Lebih kurang seminggu ini aku sering melihat berita tentang jual beli gelar. Dimulai dengan ditutup dan dibubarkannya IMGI (Institut Manajemen Global Indonesia) pd tgl 10 Agustus lalu, terkuaklah lika liku SATU JARINGAN penjualan gelar. Disusul dengan munculnya pernyataan dari Mendikbud ttg penjualan gelar ini serta cerita2 para 'korban' pembeli gelar tersebut.

Suatu hal yg menarik, bahwa promosi jual beli gelar ini tidak saja dilakukan kepada para artis (sori, bukan melecehkan..tapi berapa banyak sih di antara kalian yg emang punya otak?? hihihih...apalagi sampe bisa dapat gelar S3, emangnya kalian punya waktu utk belajar??hihihih...) bahkan rektor Undip (Universitas Diponegoro) sendiri ditawari, yg untungnya beliau mempunyai akal sehat, jadi langsung ditolak mentah2.

Sementara itu, beberapa 'korban' memberikan pernyataannya..
1. Suwarno Wijaya, yg sejak 27 Mei 2001 mempunyai 2 gelar, mengembalikan gelar yg didapatnya. Gelar yg didapatnya tidak tanggung2...PhD dan MBA dari Northern California Global University. (Njrit, pinter banged nich orang kalo emang bisa dapat 2gelar sekaligus, hehehe...)
2. Mantan Kapolri Roesmanhadi menyatakan protes karena namanya tercantum sebagai penyandang gelar MSc (hi Yazid!) dari American World University.
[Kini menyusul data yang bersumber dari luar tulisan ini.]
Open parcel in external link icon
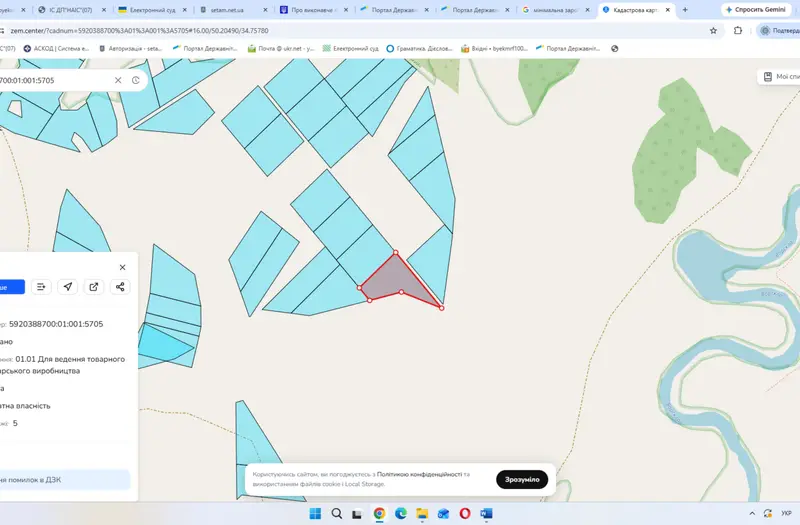This screenshot has height=525, width=800. click(94, 287)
Beliau menyatakan tahun 1999 dikirimi toga dan ijazah oleh pihak IMGI. Namun beliau curiga karena penulisan namanya yg salah, sehingga (menurut beliau) beliau cuek saja.
3. Oesman Sapta, Wakil Ketua MPR 1999-2004 mendapat gelar Doktor Honoris Causa dari Senior University tahun 1999, bersamaan dengan Hari Sabarno. Cuman orang ini ngotot bahwa Senior University adalah lembaga legal. Alasannya, jika ilegal mana mungkin bisa memberi gelar. (doh...mikirnya jiga orang...ah, you know lah...hehehe... Doktor Honoris Causa di sini mungkin Doktor yg didapat setelah memberi HONOR, hahaha..)
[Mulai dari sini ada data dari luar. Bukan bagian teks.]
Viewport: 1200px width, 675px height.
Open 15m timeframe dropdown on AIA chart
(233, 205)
Cerita lucu lain yg sempat aku dapat adalah seseorang (A) mendapat tawaran gelar Doktor (HC) PhD MSc MBA. A iseng mengisi formulir yg disodorkan dan mengisi kolom nama dengan nama kucingnya. Eh, ternyata si kucing dapat gelar doktor HC....HOAHAHHA..:D

Dari koran Tempo, berikut adalah daftar Perguruan Tinggi ILEGAL yg dikeluarkan Depdiknas:
1. American World University
2. Northern California Global University
3. Jakarta International Management Studies
4. Harvard International University
5. World Association of University and Colleges
6. Edtracon International Institute
7. Institut of Business and Management "Global"
8. American Management University
9. American Global University
10. American International Institute of Management and Technology
11. Distance Learning Institute
12. AIMS School of Business Law
13. Washington International University
14. American Institute of Management Studies
15. International Distance Learning Program
16. San Pedro College of Business Administration
17. Kennedy Western University
18. University of Bakerley
19. Barkeley International University
20. Senio University
(pssstt...coba cek ijazah anda...sapa tau lembaga pemberi gelar S2 dan S3 anda termasuk di daftar di atas, ehehe..)

Sekalian, gw posting ttg satu kecurangan akademik yg MENGERIKAN...

Wakil Bupati Ciamis, Tohirin Bahri ditahan karena menggunakan joki (ajudannya sendiri, Iskandar Zulkarnaen) pada saat mengikuti ujian di program ekstensi di Fakultas Hukum Unsoed.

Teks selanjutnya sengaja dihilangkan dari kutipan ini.